From that moment on, you're immersed in a fight you didn't expect, and probably didn't want. You shift your focus, hoping you can simply remove the vocal track in your mind and enjoy the swirling melody below. But, try as you may, it simply doesn't happen. When the tracks change gears and go completely voice free, you can enjoy all of the small and separate elements that go into making this partnership work. It's wholly Middle Eastern, an easily recognizable style that permeates the entirety of the album. That tone is joined by periods of black metal insanity and death metal power. And then, all at once, you lose it again. Even the most structurally and sonically pleasing songs - Ya Le Taasetekum comes to mind - are reduced to something else entirely once the off-key, off kilter chanting comes in. It feels ill-timed, like they missed the given cue by a fraction of a second or more. But more than that, it simply doesn't fit, like putting flame decals on an Aston Martin. You spend more time trying to ignore the vocals than you do enjoy the rest of mix, and that is the type of attention draining pairing that usually results in prematurely stopping a record.

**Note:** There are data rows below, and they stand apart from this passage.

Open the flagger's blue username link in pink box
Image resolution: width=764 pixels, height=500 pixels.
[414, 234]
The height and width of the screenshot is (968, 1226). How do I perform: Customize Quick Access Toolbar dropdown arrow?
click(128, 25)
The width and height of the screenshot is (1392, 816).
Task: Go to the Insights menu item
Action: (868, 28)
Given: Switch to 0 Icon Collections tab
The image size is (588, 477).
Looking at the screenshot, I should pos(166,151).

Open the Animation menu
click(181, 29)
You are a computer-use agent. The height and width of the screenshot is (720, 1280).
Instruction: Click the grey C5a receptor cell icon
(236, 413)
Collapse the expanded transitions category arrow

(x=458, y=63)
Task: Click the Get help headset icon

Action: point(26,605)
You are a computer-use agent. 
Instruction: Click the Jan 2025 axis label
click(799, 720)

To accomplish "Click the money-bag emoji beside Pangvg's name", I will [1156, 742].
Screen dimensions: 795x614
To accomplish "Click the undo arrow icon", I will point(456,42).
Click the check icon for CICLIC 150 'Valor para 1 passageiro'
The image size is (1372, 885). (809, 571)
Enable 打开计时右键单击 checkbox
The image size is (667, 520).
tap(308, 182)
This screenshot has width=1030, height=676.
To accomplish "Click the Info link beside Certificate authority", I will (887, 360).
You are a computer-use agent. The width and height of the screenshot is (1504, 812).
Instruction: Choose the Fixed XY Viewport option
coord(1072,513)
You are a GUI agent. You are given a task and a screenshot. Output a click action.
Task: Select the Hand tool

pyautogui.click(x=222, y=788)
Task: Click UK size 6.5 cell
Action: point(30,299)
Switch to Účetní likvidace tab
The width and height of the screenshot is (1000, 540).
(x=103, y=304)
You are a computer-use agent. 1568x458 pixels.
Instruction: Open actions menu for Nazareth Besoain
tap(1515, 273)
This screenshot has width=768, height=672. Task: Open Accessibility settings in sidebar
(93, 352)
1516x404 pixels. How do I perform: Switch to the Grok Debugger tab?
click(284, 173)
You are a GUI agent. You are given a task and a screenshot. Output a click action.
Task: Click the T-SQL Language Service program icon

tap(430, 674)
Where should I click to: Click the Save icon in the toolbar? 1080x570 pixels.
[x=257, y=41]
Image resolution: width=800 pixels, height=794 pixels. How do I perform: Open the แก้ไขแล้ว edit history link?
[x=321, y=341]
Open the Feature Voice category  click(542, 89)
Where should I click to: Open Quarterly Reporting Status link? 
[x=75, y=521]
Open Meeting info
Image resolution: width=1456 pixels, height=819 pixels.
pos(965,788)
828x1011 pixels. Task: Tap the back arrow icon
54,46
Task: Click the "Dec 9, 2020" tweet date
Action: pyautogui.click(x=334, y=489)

By and large, the marriage of musical styles works here, as the Middle Eastern instruments play silver lining to the gray clouds of the more traditional metal aspects. But they aren't buried, nor are they an afterthought, added in to gain some sort of wide appeal. Each and every appearance not only adds something different to the individual track, but it often elevates it in a way that must be marked as significant for the album which, otherwise, would be a fairly standard effort. Sadly, it's the vocal lines that pull down the overall aesthetic of the record. How they were recorded and in what setting is outside our range of knowledge in this case, but the noticeable separation between instrumental and vocal is distracting. It's a shame, really, as removing the vocals completely would leave the album standing as a nearly perfect foray into the growing world of unique ethnically inspired metal. The bright spots shine through, but the oral dust clouds on Diaji Al Joor leave it hard to endure.